Dans le monde, le constat est alarmant : 1,3 milliard d'êtres humains ne disposent pas d'un accès à une eau saine, 2,6 milliards d'êtres humains ne disposent pas d'un assainissement de base et 85 % des pollutions anthropiques sont déversées dans les milieux naturels terrestres, mais aussi littoraux et marins, sans aucune épuration. Le réchauffement climatique est désormais inéluctable. La ressource en eau douce sera directement touchée par celui-ci, avec pour conséquences annoncées le renforcement des phénomènes hydrologiques extrêmes, tels que les sécheresses et les inondations...
Changement climatique, pollution, gaspillage, destruction des écosystèmes : la gravité de la situation dans beaucoup de pays nécessite la mise en oeuvre d'une gestion globale, intégrée et cohérente des ressources en eau, des écosystèmes aquatiques et des territoires. Et les Objectifs du Millénaire pour l'eau potable et l'assainissement ne pourront pas être atteints sans que des progrès significatifs soient accomplis rapidement pour introduire une gestion intégrée des ressources en eau (Gire).
Les difficultés rencontrées ne sont pratiquement jamais techniques, même si des adaptations sont encore nécessaires pour les zones rurales et les quartiers urbains défavorisés, mais les principaux problèmes sont d'abord de nature politique et institutionnelle.
Ces problèmes sont en effet liés à une mauvaise organisation des institutions à tous les niveaux, locaux, nationaux et internationaux, à un manque de moyens financiers et des mécanismes permettant de les mobiliser, à une insuffisante connaissance des ressources, des écosystèmes et de leurs usages, ainsi que de l'économie de l'eau, à l'absence d'une vision globale, à long terme, des ressources et des usages, à une insuffisante solidarité des usagers, entre l'amont et l'aval d'un bassin ou pour l'utilisation d'un même grand aquifère, à un énorme retard dans l'éducation et dans la formation professionnelle.
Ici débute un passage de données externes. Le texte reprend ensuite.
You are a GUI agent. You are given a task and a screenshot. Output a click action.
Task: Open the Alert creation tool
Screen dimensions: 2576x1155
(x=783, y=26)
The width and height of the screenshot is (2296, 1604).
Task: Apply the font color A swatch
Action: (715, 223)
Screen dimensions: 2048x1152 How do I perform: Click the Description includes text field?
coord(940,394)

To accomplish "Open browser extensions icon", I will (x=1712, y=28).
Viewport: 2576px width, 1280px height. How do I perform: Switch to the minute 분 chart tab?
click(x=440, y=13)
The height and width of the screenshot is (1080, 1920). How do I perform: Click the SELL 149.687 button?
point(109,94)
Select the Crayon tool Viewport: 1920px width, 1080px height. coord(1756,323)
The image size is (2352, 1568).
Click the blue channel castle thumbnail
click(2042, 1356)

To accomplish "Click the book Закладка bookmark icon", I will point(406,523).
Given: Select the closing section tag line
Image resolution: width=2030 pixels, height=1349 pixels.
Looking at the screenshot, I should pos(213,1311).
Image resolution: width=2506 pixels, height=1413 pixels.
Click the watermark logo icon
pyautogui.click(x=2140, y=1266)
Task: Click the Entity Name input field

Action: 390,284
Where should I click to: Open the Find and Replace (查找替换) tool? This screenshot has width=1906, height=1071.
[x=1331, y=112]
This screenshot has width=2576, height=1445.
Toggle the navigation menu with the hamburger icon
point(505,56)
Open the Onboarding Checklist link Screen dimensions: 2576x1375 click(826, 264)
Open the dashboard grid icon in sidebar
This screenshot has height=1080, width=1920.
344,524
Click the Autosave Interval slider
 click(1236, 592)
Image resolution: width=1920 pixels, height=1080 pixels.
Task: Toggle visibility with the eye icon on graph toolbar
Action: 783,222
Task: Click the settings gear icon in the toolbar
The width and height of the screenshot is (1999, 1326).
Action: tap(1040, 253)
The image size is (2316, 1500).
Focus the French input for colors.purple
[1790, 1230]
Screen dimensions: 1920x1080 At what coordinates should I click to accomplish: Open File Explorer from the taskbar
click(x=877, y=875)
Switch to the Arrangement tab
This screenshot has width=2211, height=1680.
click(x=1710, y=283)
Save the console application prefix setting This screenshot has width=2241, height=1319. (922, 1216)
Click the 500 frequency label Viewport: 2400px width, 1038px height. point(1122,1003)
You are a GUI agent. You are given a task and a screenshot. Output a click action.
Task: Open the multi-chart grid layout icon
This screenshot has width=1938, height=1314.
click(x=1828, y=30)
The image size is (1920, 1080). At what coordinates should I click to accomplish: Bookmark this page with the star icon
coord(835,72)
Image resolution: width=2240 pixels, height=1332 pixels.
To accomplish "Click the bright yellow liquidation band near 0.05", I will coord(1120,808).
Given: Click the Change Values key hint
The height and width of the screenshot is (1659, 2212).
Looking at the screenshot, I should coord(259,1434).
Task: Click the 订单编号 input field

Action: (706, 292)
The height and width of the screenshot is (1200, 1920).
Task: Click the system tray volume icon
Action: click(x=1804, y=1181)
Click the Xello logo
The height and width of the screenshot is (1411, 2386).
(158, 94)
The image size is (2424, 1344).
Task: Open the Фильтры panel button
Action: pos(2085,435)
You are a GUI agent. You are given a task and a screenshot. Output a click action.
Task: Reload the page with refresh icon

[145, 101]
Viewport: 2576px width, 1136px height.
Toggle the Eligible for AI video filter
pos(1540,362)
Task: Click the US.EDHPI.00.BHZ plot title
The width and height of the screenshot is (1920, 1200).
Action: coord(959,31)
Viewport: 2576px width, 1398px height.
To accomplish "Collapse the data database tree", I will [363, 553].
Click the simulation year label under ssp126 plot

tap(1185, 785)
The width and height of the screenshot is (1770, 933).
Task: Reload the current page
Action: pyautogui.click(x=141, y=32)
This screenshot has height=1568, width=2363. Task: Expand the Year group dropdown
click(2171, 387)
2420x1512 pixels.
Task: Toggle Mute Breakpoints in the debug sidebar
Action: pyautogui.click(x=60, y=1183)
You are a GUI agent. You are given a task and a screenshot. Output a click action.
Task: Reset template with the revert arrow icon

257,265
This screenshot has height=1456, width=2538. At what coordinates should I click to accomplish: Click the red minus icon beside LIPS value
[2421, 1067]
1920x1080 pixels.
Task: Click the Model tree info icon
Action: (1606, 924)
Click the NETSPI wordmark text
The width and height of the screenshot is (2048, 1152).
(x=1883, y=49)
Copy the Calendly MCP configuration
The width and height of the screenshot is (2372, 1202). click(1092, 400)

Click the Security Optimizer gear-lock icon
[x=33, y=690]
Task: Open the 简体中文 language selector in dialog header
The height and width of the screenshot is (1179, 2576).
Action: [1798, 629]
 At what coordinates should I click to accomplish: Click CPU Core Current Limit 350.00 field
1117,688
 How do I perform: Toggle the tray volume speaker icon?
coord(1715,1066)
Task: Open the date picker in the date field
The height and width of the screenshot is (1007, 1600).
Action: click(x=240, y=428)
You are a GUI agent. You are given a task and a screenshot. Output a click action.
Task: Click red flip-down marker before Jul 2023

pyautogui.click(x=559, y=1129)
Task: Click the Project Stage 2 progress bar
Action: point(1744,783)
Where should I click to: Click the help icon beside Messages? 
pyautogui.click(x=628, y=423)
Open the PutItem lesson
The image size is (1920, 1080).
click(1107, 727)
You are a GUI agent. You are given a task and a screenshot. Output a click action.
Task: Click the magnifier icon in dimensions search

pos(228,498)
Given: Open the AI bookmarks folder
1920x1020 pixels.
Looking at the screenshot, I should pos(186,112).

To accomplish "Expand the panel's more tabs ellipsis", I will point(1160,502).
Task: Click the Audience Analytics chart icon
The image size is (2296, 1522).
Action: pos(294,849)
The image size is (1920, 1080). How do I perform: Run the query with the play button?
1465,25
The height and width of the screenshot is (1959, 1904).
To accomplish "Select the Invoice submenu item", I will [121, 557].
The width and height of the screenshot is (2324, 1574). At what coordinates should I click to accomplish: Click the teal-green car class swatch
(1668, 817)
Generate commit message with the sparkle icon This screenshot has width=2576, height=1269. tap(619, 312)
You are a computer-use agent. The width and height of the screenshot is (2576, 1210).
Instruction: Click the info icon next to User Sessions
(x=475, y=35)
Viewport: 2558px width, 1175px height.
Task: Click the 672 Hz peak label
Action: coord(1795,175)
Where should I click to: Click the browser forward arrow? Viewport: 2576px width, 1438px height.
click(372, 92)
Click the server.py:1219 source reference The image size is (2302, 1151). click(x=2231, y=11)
Il y a, de plus en plus, accord des instances multilatérales et des pays pour concevoir une approche moderne de la gestion de l'eau, qui reposerait sur quelques grands principes communs. Cette gestion intégrée des ressources en eau, qui vise à la satisfaction optimale de l'ensemble des besoins légitimes, dans le respect des écosystèmes aquatiques, doit alors être organisée :
- à l'échelle des bassins versants, locaux, nationaux ou transfrontaliers, des fleuves, des lacs et des aquifères ;
- avec une participation à la prise des décisions, à côté des administrations gouvernementales compétentes, des autorités territoriales concernées, des représentants des différentes catégories d'usagers et associations de protection de la nature ou porteuses d'intérêts collectifs ;
- en s'appuyant sur des systèmes intégrés d'information, permettant de connaître les ressources, les écosystèmes, leurs usages et les rejets polluants, d'évaluer les risques, et de suivre les évolutions.
Leurs informations devront servir de base objective à la concertation, à la négociation et à la coordination des financements des différents donneurs :
- sur la base de plans de gestion, ou schémas directeurs, fixant les objectifs à atteindre à moyen et long terme ;
- par la réalisation de programmes de mesures et d'investissements prioritaires pluriannuels successifs ;
- en mobilisant des financements spécifiques, sur la base de l'application du principe « pollueur-payeur » et de systèmes « utilisateur-payeur ».
Les cadres juridiques doivent permettre l'application de ces six principes universels. Il faut en particulier se pencher sur les 263 fleuves ou lacs et les centaines d'aquifères, dont les bassins sont partagés entre au moins deux pays riverains, parfois beaucoup plus. Il est aussi indispensable de créer dans les pays des capacités suffisantes de formation professionnelle initiale et continue, surtout dans les secteurs de l'administration, de la gestion, de l'exploitation et de la maintenance ou des relations-clientèle avec les usagers.
Notre système institutionnel français est identifié, comme particulièrement performant et plusieurs de nos « outils » sont recommandés par les grandes organisations multilatérales dans la conduite des processus de réformes administratives indispensables. La gestion intégrée des ressources est une priorité si l'on ne veut pas que cette ressource rare soit l'un des facteurs limitant du développement de nombreux pays. Le retard pris devient inquiétant et une mobilisation sans précédent est indispensable. Le problème est d'abord politique et il faut que tous
les gouvernements s'en persuadent pour que l'humanité gagne la bataille de l'eau et prépare l'avenir.